Exercise directions:
Each line of the data below containing "computer" needs to be listed.

Data provided:
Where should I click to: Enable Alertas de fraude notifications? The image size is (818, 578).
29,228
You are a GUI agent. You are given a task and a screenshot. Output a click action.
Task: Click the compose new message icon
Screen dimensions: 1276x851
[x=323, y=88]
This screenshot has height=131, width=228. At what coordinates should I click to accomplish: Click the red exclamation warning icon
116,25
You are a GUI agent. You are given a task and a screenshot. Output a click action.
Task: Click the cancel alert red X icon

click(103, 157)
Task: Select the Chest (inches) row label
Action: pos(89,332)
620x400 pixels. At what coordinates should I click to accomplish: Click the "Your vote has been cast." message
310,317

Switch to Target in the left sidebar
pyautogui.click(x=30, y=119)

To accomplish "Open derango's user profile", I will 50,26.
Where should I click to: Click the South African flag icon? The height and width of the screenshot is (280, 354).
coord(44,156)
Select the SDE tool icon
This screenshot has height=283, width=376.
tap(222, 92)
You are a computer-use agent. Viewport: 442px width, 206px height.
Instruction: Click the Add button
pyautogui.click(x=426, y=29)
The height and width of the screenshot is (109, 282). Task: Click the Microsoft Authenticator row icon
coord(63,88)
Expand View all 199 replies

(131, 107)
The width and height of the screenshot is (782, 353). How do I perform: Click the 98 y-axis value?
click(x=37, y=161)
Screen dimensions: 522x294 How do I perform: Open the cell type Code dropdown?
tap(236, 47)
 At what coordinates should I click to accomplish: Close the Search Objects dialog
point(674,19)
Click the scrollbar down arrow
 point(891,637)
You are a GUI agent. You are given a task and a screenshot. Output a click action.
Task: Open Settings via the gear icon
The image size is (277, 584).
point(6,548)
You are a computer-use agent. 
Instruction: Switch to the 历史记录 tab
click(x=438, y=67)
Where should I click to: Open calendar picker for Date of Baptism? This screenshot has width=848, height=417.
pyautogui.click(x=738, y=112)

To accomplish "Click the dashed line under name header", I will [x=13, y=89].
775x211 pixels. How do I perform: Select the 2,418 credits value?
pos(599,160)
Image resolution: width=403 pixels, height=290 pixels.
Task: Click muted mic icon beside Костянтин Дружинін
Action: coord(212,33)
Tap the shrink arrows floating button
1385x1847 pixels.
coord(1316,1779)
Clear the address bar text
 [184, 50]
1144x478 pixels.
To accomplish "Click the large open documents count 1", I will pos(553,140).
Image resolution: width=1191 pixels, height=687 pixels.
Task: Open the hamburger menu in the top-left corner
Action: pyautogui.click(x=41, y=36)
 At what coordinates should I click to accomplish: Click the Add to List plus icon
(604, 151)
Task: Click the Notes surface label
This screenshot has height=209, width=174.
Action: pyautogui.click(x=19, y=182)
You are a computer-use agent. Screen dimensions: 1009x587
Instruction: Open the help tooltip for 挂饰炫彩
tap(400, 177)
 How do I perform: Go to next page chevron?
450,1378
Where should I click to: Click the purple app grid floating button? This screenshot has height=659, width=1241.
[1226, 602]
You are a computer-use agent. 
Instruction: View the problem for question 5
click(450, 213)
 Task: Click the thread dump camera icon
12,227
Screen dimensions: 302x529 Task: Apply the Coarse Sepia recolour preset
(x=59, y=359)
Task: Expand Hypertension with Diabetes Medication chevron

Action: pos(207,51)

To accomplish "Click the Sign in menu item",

Answer for this exercise:
You are a computer-use agent. Viewport: 442px width, 206px height.
You are a computer-use agent. 
You are a computer-use agent. Screen dimensions: 1009x587
You are a computer-use agent. 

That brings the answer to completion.